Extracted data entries

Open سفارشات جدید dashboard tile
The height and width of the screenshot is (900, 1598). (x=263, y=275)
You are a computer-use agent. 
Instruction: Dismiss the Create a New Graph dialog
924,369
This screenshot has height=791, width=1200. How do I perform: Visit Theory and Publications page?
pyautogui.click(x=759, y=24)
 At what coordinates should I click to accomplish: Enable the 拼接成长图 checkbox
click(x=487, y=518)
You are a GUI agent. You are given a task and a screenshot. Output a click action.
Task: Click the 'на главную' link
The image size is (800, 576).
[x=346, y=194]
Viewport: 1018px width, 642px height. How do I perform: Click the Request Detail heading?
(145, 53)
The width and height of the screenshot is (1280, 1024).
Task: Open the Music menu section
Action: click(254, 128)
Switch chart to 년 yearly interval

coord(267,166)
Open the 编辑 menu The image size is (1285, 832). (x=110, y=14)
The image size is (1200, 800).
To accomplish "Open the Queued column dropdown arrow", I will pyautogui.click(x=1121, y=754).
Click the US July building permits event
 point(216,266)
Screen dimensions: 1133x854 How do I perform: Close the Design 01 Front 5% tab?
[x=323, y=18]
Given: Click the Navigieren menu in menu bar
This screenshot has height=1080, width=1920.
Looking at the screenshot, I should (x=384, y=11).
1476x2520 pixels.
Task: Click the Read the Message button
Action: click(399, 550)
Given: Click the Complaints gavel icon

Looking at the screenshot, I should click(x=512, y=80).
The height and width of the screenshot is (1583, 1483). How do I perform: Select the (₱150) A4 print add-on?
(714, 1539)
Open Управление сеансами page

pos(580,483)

**About this task**
Print exactly the lines from the one with "Screen dimensions: 1133x854" through the end of the data, inclusive.

**Output for this exercise**
Screen dimensions: 1133x854 How do I perform: Close the Design 01 Front 5% tab?
[x=323, y=18]
Given: Click the Navigieren menu in menu bar
This screenshot has height=1080, width=1920.
Looking at the screenshot, I should (x=384, y=11).
1476x2520 pixels.
Task: Click the Read the Message button
Action: click(399, 550)
Given: Click the Complaints gavel icon

Looking at the screenshot, I should click(x=512, y=80).
The height and width of the screenshot is (1583, 1483). How do I perform: Select the (₱150) A4 print add-on?
(714, 1539)
Open Управление сеансами page

pos(580,483)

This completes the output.